§ Exercise aim
Update the stretch of rows from the line containing "Open the Search list entry" through the line containing "tap(926, 162)", replacing "request URL field" with "URL input box" and leaving everything else unchanged. Omit the pictures from your answer.

§ Listing
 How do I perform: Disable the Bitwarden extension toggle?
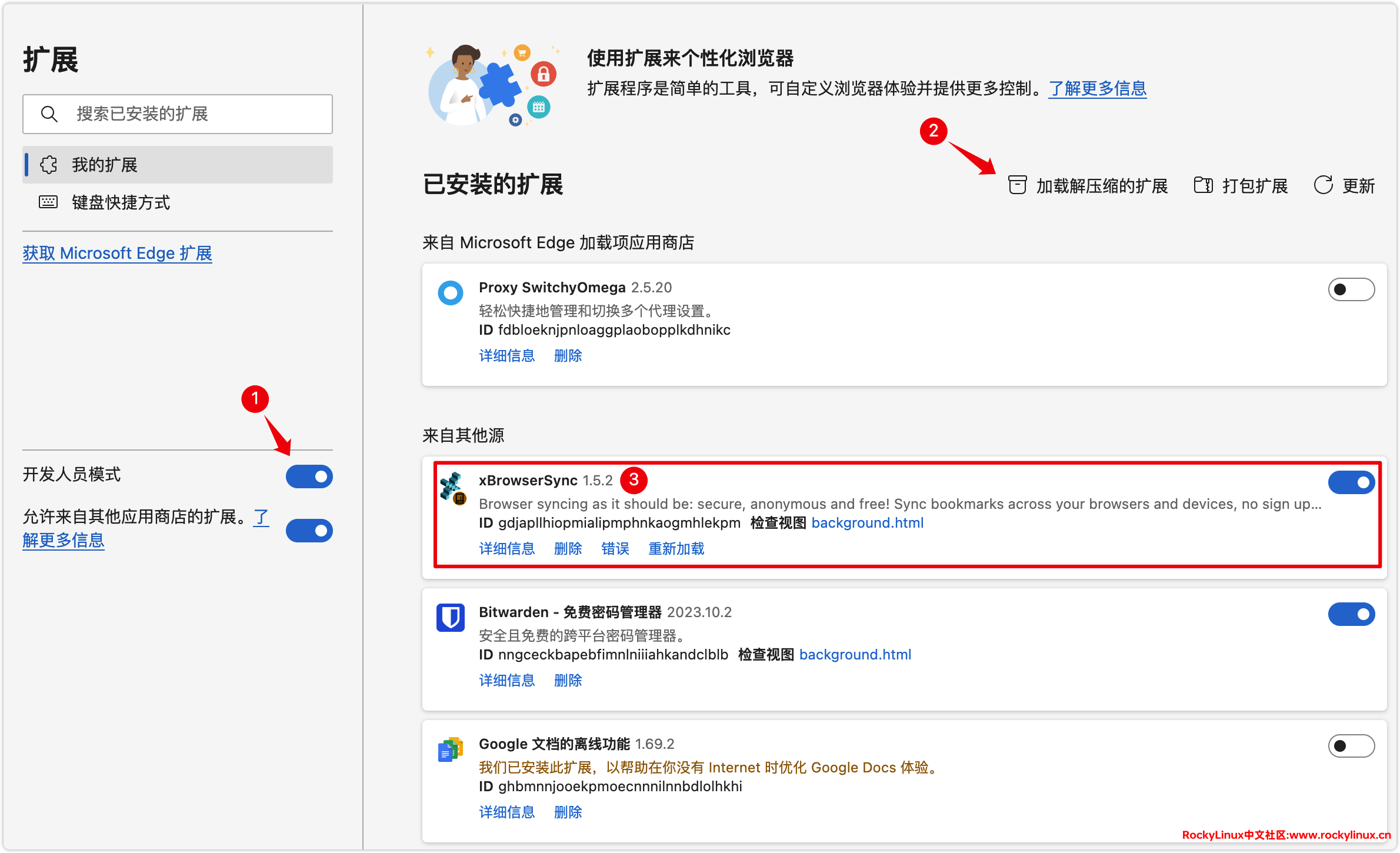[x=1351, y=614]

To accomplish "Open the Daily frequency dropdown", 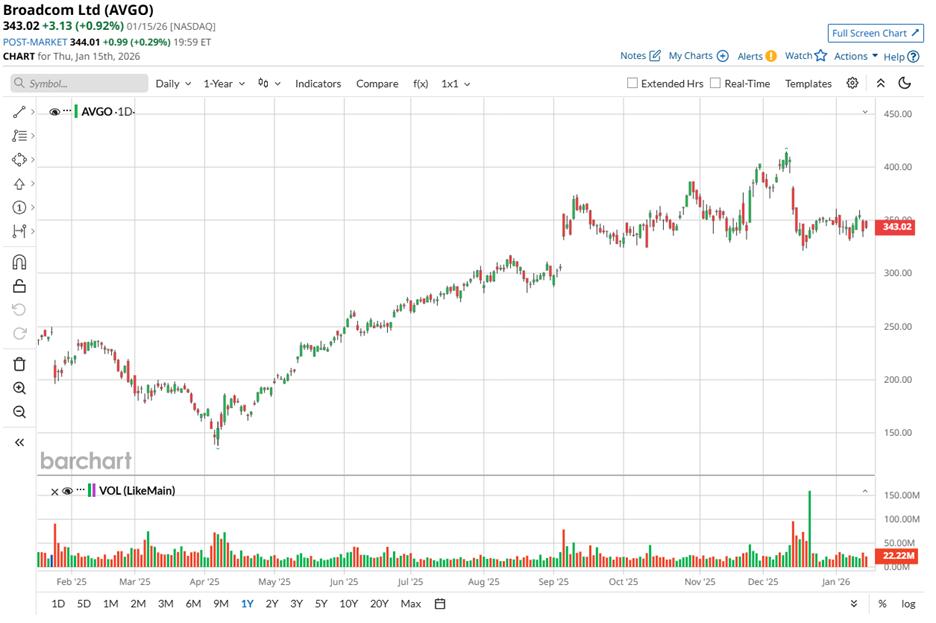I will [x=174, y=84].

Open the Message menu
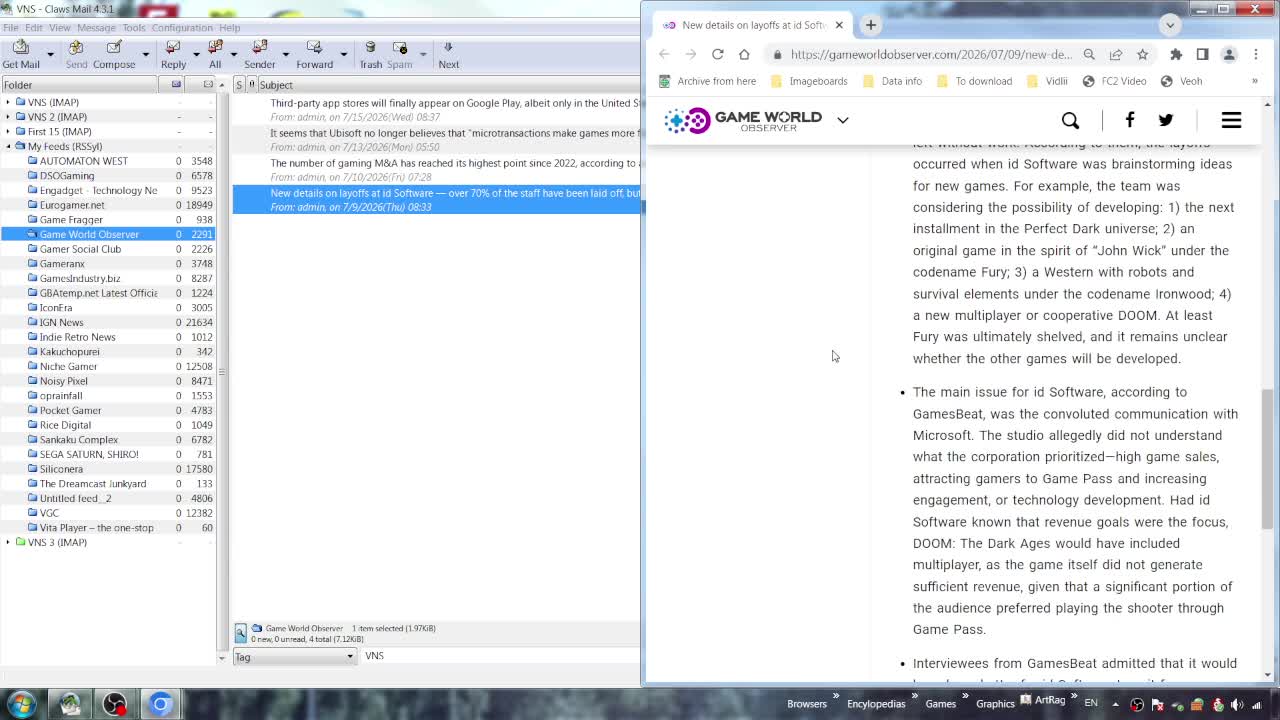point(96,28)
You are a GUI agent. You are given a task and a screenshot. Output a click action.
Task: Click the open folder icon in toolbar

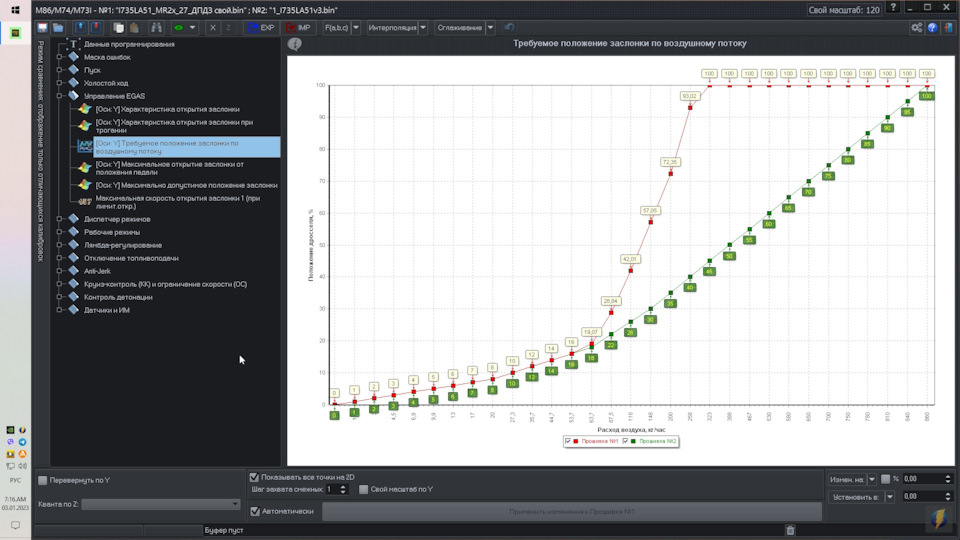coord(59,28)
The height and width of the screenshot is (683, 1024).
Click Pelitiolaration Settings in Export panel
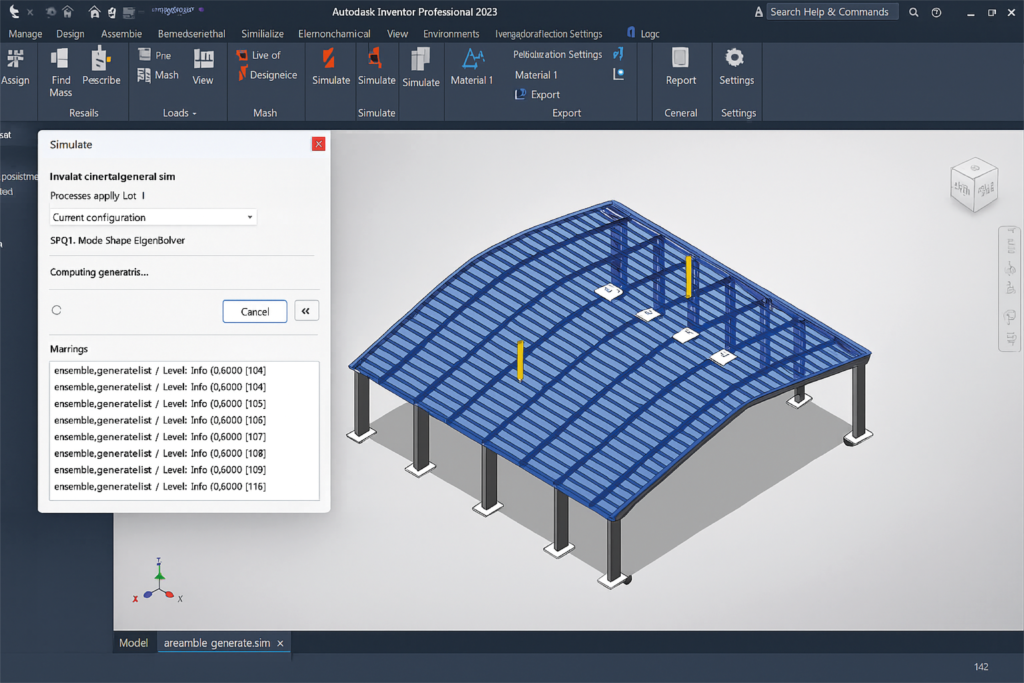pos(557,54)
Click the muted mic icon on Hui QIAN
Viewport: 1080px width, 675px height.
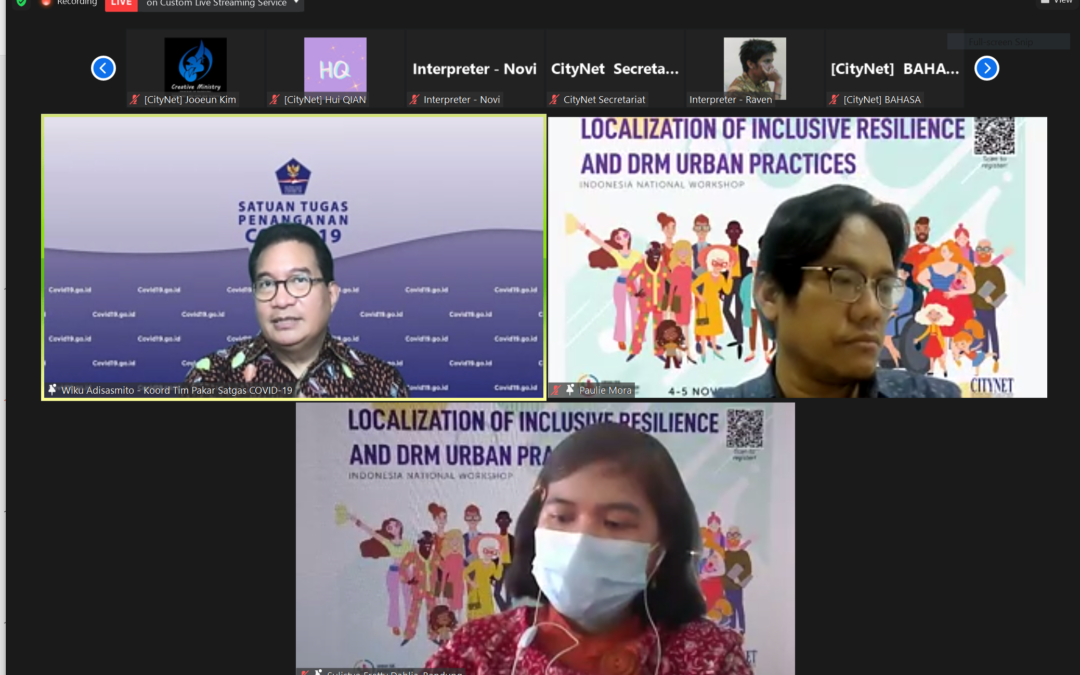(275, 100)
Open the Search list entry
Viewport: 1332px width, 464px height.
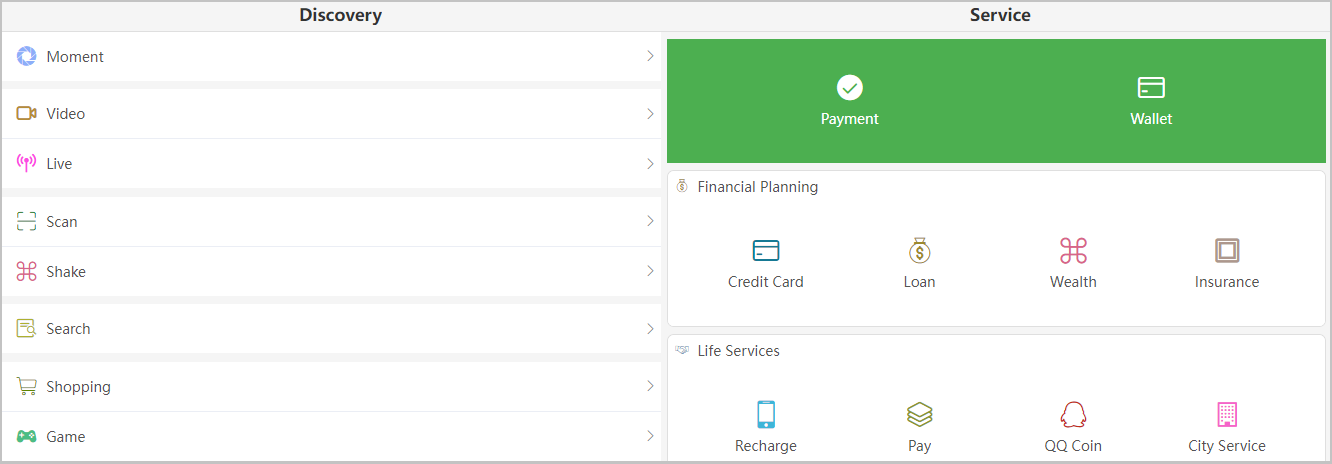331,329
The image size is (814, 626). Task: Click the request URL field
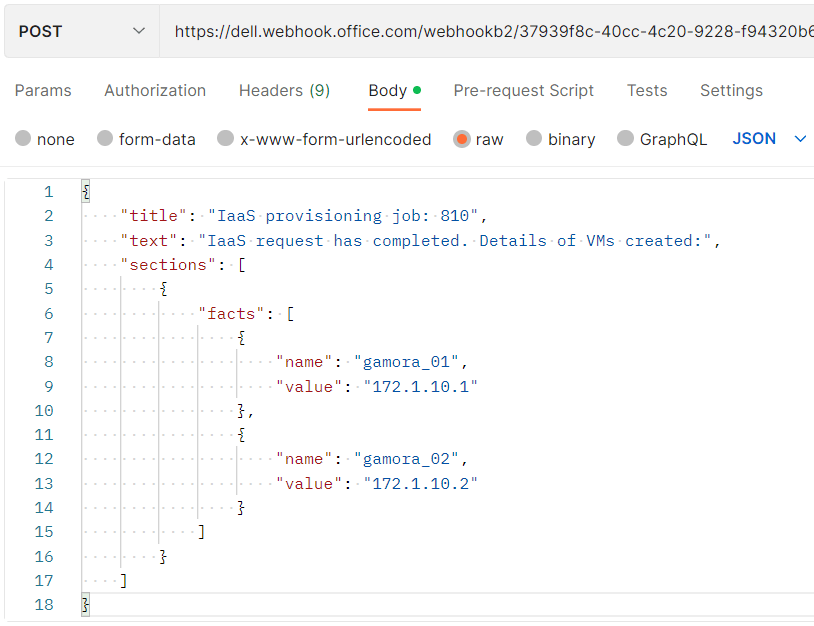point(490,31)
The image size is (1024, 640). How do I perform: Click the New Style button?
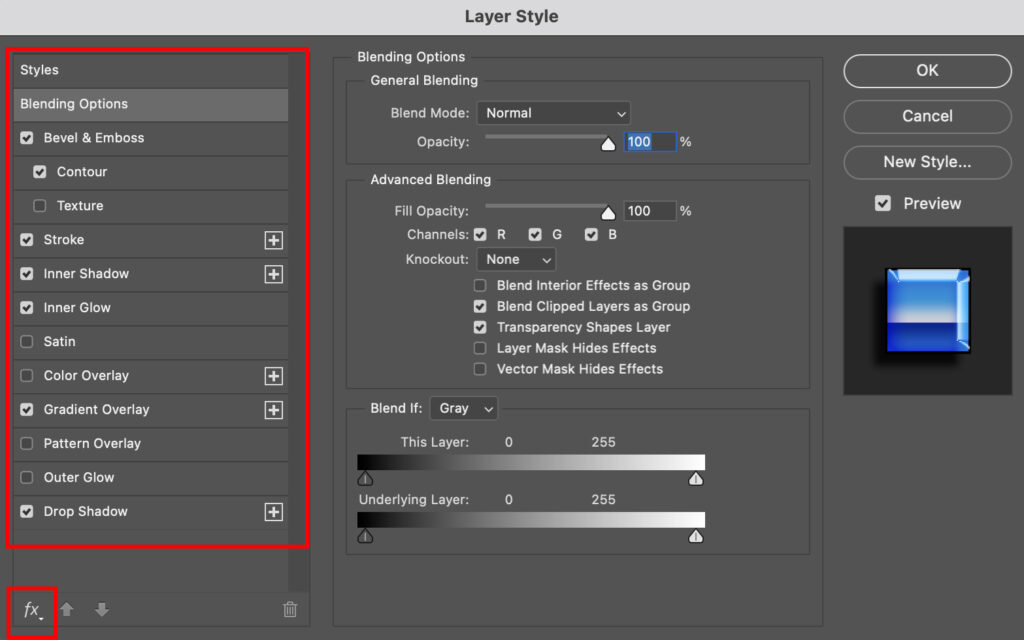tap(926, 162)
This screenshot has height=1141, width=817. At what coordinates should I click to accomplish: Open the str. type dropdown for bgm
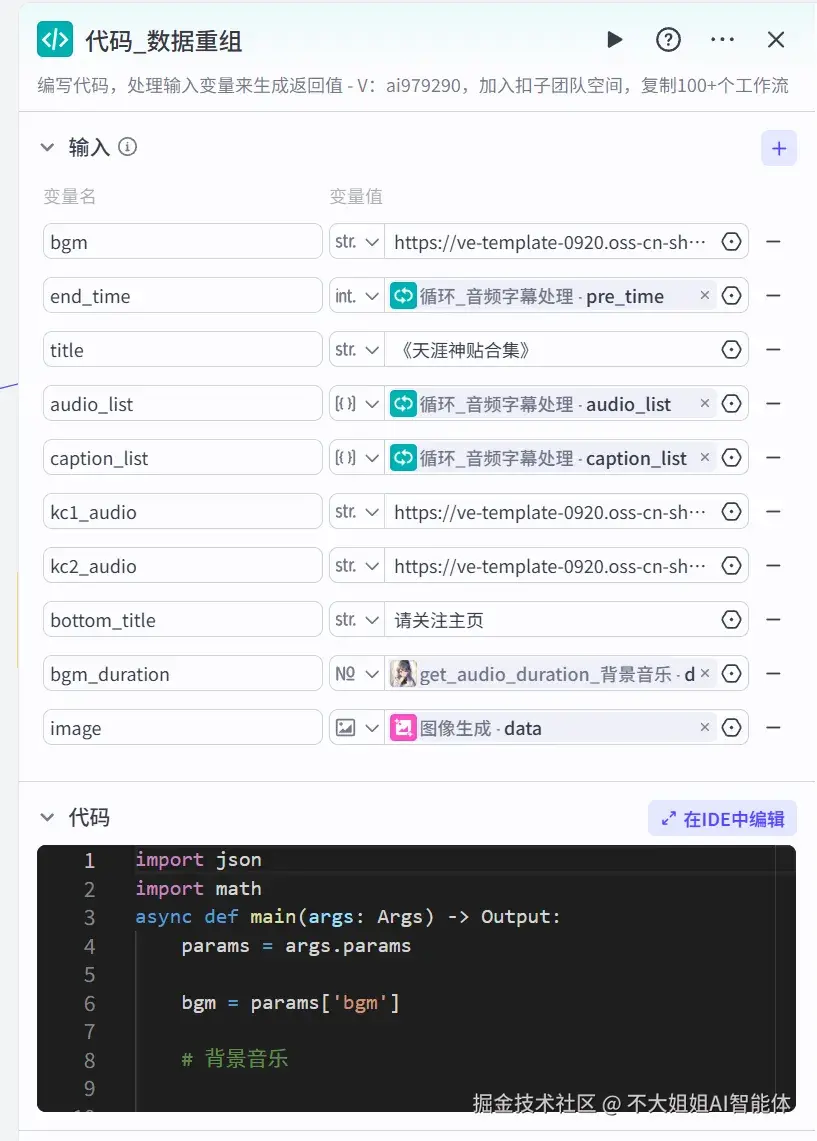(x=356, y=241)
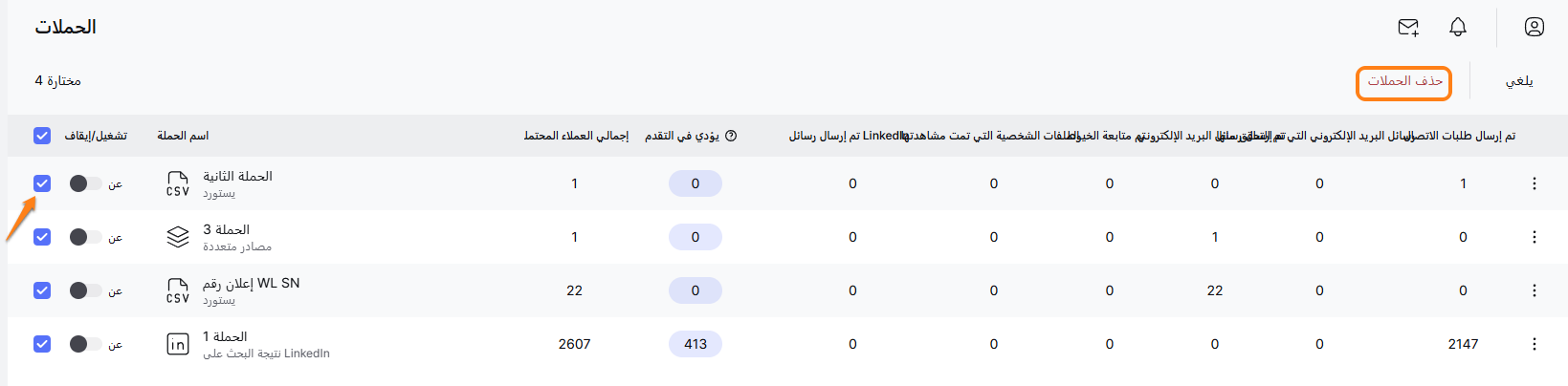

§ Task solution
Open the Search list entry
Viewport: 1332px width, 464px height.
331,329
The image size is (814, 626). Task: Click the URL input box
point(490,31)
The image size is (1024, 640). How do I perform: Click the New Style button?
tap(926, 162)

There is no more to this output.